This proposal says everything about how out of touch MCH is. It is to force manufacturers of smart TVs (not tablets or laptops or phones) to carry apps of traditional NZ broadcasters. Notwithstanding that many people don’t consume most of their content on smart TVs (MCH isn’t stupid enough to force all laptops to have apps pre-installed), the idea this would make any meaningful difference is ludicrous. Of course Australia has such a rule, but it has two large state taxpayer funded broadcasters, and a state-mandated oligopoly of free to air broadcasters (only three are allowed), so it has long been highly protectionist of the commercial TV industry, enriching its owners. A survey in Australia suggests a third of owners of Smart TVs don’t know how to download apps. Well I’d suggest the same applies to laptops and even mobile phones. Why don’t the broadcasters find ways to help people do it? Why must the state mandate manufacturers do it for our small market? What about radios being pre-programmed into local stations, or smart speakers having apps for RNZ, Newstalk ZB etc?
MCH stretches a real long-bow to suggest that not doing this might “undermine democracy”.
Given that local platforms host the vast majority of local content, decreased engagement means that audiences are missing out on important societal and cultural benefits.
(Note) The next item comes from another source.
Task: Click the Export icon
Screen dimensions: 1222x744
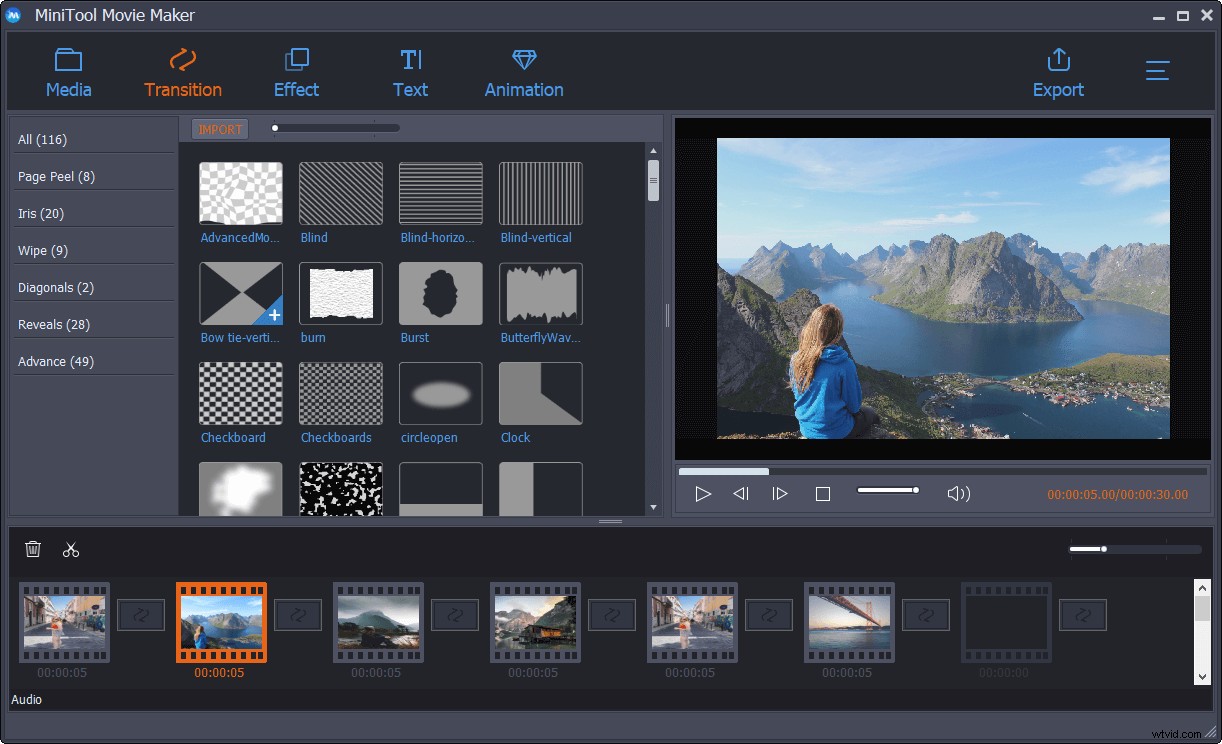Action: [x=1058, y=60]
In turn, decreased audience engagement affects TV broadcaster revenue and brand value, reducing their ability to make local content and remain financially viable. If there were fewer local broadcasters/platforms in New Zealand, this would create specific consequences for plurality and therefore accountability in terms of the vital role local news and current affairs coverage (from a variety of sources) plays in a well-functioning democracy.
This is false, as the vast majority of local content is hosted on foreign platforms like Youtube, Instagram and X, it’s just that the traditional broadcasters and public servants don’t recognise the content produced outside their contracts and visibility. This is a claim that without forcing Smart TVs to have TV apps, it makes them less financially viable and would undermine the “vital role local news and current affairs coverage” plays in a well-functioning democracy. Hold on. You already own RNZ and make all taxpayers fund it. There is next to no local news (not national news) on TV today. You’d have to be awfully naïve to think forcing LG to put the TVNZ app on its TVs will save the death of TVNZ’s news (noting TVNZ already decided to withdraw from X, for nakedly political reasons – it doesn’t like its owner and being challenged on it constantly for its statist centre-left bias).
Proposal 2: Increasing investment into and discoverability of local content
This is proposing to force streaming platforms and TV broadcasters to waste their own money on what MCH’s falsely calls “investment” into the local content MCH approves of. This is a naked attempt by the failing, already subsidised local screen production industry to force successful businesses to prop them up. It is equivalent to forcing book publishers to publish books that hardly anyone wants to buy, or in forcing theatres to host shows hardly anyone wants to attend.
The definition of ‘local content’ is intended to capture content that reflects New Zealand stories, places, voices, and faces. Relevant factors could include if the subject of the content is New Zealand or New Zealanders, if New Zealanders hold key roles in production and if it is filmed in New Zealand.
Every time you post videos of your family or friends doing something, it is local content, but that doesn’t count to the MCH. It shows MCH is beholden to the local production industry,and is fundamentally protectionist. This proposal should be thrown in the bin on merit alone, but it fails even further.
New Zealand’s CER agreement with Australia including commitments on audio-visual services which around 25 years ago saw New Zealand TV programmes being deemed to be “Australian” for the purposes of Australian TV stations complying with the country’s local content quota. It is entirely plausible that if this proposal proceeds, that the platforms could all simply pass on Australian content on the basis that CER grants free trade in audio-visual services and give Australian content “National Treatment”. Furthermore, NZ’s commitments under the WTO Agreement on Trade in Services also include granting national treatment to foreign audio-visual service content, so that other countries could demand that the requirement for New Zealand content actually covers them as well. In short, according to New Zealand’s international trade agreements, the proposal could be meaningless.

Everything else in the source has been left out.